Before Dubai was the thriving cosmopolitan city that it is today, it was a small fishing village surrounded by the vast desert. Dubai is part of the Rub al Khali desert which translates to “the Empty Quarter” and forms part of the larger Arabian desert. Rub al Khali is the largest sand desert (650,000 km2 / 250,000 sq mi) in the world; it encompasses most of the Arabian Peninsula including the United Arab Emirates, Saudi Arabia, Oman and Yemen. Dubai’s history is rooted in this desert and for centuries it was traversed by its earliest inhabitants, the Bedouin.
The United Arab Emirates was only formed in 1971; before that, Bedouin roamed the lands of the Arabian Peninsula. Although the Bedouin people were not confined to the United Arab Emirates, they are still considered the native people of the country. Some of the Bedouin from this area nearer to the coastline were fishermen and pearl divers but most of them were nomadic camel herders.

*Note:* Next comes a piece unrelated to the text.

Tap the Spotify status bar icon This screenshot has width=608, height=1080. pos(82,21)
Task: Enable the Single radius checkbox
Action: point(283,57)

Nomadic in nature and leaving very little trace other than footprints in the sand, the Bedouin historically had a very low impact on their natural surroundings. What they did leave behind is their stories which have been passed down through the generations in the form of poetry, music and traditional performances.
For many travellers, Dubai’s remarkable man-made wonders and list of world-firsts seem to overshadow the cultural legacy of nomadic Bedouin life in the desert. Luckily there is still a way for Bedouin to share stories about their fascinating cultural heritage and rich traditions with Dubai’s visitors.
It is still possible to walk off Dubai’s beaten path surrounded by skyscrapers, escape the city and head into the desert for a unique glimpse into a day in the life of a Bedouin in the desert. There’s something to be learnt from the resourceful and hospitable nature of this ancient nomadic culture.